» **Instruction**: Update the part of the data that opens with the line containing "Open microphone options" and closes with the line containing "tap(132, 738)", replacing "trophy" with "medal" and leaving everything else unchanged. Return only those lines.

◆ ◆ ◆ ◆

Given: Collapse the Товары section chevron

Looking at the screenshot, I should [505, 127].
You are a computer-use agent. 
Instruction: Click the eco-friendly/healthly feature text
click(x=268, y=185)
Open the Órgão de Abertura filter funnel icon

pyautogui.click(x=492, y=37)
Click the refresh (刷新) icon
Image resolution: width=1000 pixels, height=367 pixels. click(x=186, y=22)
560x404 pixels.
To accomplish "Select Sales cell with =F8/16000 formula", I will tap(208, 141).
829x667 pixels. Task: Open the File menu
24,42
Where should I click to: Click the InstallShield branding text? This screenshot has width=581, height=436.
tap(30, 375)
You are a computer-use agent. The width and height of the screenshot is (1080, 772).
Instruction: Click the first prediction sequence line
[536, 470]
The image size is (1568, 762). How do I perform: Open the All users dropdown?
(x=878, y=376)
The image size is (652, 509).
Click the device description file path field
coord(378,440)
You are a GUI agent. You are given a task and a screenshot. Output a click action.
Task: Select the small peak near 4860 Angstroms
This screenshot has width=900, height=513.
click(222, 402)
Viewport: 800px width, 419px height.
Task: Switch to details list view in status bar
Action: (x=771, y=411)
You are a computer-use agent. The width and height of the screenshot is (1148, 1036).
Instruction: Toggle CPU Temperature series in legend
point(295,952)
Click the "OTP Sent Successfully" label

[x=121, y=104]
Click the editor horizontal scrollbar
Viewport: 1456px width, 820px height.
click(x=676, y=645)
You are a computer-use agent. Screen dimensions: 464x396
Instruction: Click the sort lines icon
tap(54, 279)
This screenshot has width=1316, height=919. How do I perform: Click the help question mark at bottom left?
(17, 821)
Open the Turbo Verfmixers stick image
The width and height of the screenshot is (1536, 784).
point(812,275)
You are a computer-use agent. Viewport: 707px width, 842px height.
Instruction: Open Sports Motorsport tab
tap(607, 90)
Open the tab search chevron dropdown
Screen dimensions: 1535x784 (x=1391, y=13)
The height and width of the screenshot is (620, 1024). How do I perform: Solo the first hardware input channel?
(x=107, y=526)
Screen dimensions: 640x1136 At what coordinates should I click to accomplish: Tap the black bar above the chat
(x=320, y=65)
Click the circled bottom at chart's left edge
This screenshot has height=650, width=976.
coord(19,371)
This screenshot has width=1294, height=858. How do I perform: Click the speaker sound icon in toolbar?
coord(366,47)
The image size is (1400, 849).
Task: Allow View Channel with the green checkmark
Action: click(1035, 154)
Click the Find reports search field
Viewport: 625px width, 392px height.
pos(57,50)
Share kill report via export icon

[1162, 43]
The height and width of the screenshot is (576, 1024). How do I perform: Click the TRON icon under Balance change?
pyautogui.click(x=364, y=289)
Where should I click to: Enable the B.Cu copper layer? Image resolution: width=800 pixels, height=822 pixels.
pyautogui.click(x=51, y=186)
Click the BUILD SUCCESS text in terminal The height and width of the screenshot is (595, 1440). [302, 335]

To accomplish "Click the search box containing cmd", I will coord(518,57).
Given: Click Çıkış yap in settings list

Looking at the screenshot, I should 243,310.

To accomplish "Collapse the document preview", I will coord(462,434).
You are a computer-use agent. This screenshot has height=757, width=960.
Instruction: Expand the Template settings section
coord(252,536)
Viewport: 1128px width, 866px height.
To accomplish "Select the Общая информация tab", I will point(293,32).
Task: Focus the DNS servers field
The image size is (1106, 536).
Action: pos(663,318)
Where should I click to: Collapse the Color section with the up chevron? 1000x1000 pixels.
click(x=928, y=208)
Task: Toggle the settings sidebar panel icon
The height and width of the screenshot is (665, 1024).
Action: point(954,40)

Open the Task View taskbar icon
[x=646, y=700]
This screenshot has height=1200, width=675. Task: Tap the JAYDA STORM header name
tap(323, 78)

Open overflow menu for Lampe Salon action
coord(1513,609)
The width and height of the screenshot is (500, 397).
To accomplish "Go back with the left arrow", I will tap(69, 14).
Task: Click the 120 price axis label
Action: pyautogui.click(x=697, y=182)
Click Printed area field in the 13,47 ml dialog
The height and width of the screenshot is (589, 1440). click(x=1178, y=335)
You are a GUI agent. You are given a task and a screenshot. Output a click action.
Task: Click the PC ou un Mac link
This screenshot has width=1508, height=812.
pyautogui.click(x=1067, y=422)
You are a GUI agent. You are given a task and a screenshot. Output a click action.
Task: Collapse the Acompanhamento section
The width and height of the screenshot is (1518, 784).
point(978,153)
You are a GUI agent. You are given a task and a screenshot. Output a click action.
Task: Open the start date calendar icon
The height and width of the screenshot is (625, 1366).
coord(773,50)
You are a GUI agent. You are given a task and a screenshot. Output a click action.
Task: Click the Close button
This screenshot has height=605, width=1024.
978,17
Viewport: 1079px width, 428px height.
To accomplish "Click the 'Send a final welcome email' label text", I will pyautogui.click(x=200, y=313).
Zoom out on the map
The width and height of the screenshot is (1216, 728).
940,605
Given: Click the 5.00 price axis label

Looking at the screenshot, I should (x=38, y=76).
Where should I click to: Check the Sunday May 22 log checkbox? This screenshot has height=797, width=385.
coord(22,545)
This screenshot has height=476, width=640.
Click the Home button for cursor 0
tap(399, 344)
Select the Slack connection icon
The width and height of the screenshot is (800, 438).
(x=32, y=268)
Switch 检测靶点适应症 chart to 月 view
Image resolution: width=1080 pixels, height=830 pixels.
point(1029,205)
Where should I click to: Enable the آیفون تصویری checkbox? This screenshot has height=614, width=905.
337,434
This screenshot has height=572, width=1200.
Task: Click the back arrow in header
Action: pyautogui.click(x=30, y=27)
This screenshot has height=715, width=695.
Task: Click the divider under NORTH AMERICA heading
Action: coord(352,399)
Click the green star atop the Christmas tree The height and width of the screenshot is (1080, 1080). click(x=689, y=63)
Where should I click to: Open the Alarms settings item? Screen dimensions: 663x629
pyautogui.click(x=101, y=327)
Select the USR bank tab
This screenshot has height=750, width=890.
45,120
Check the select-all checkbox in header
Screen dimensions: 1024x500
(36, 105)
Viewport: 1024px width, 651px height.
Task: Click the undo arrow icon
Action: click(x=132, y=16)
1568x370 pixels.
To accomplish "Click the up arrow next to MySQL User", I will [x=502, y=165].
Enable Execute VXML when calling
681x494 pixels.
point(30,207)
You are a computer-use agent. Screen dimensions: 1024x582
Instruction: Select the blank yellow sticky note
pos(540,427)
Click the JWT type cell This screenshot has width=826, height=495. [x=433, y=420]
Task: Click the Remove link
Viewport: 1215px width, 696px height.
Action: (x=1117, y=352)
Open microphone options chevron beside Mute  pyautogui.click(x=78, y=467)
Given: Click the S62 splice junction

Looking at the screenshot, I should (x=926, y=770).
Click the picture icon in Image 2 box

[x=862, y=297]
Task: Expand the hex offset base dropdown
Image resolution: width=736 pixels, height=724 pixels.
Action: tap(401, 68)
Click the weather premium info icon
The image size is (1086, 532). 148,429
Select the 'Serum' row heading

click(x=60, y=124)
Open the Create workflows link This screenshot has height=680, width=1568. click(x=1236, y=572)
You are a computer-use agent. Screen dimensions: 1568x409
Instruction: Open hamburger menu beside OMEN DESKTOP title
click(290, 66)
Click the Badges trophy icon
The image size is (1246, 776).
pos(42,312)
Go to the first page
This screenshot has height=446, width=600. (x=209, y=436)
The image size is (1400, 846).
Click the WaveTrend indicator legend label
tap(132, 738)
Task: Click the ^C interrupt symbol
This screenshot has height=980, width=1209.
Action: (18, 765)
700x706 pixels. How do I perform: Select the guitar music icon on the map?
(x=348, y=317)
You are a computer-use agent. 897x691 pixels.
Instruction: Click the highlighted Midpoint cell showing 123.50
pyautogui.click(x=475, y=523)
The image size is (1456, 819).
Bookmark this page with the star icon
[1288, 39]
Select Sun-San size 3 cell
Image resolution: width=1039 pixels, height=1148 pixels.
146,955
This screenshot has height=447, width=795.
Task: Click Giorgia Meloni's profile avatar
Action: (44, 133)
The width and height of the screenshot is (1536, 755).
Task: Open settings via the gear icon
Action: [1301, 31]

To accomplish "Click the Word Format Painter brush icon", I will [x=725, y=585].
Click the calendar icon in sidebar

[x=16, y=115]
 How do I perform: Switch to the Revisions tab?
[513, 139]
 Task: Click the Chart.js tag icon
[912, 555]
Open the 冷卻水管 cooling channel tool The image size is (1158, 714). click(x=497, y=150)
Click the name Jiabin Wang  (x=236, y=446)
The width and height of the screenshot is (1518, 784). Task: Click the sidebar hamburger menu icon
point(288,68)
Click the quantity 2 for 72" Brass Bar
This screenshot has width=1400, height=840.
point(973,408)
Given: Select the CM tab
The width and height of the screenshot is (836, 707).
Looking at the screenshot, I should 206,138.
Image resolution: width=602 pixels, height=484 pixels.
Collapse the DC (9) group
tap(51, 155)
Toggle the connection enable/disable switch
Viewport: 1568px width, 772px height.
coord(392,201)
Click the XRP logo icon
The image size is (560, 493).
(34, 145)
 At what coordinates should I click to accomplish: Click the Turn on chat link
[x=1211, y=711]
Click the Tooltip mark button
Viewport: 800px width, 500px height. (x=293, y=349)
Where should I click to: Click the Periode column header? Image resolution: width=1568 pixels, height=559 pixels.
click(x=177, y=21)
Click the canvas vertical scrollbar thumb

◆ ◆ ◆ ◆

» **Reply**:
Open microphone options chevron beside Mute  pyautogui.click(x=78, y=467)
Given: Click the S62 splice junction

Looking at the screenshot, I should (x=926, y=770).
Click the picture icon in Image 2 box

[x=862, y=297]
Task: Expand the hex offset base dropdown
Image resolution: width=736 pixels, height=724 pixels.
Action: tap(401, 68)
Click the weather premium info icon
The image size is (1086, 532). 148,429
Select the 'Serum' row heading

click(x=60, y=124)
Open the Create workflows link This screenshot has height=680, width=1568. click(x=1236, y=572)
You are a computer-use agent. Screen dimensions: 1568x409
Instruction: Open hamburger menu beside OMEN DESKTOP title
click(290, 66)
Click the Badges medal icon
The image size is (1246, 776).
pos(42,312)
Go to the first page
This screenshot has height=446, width=600. (x=209, y=436)
The image size is (1400, 846).
Click the WaveTrend indicator legend label
tap(132, 738)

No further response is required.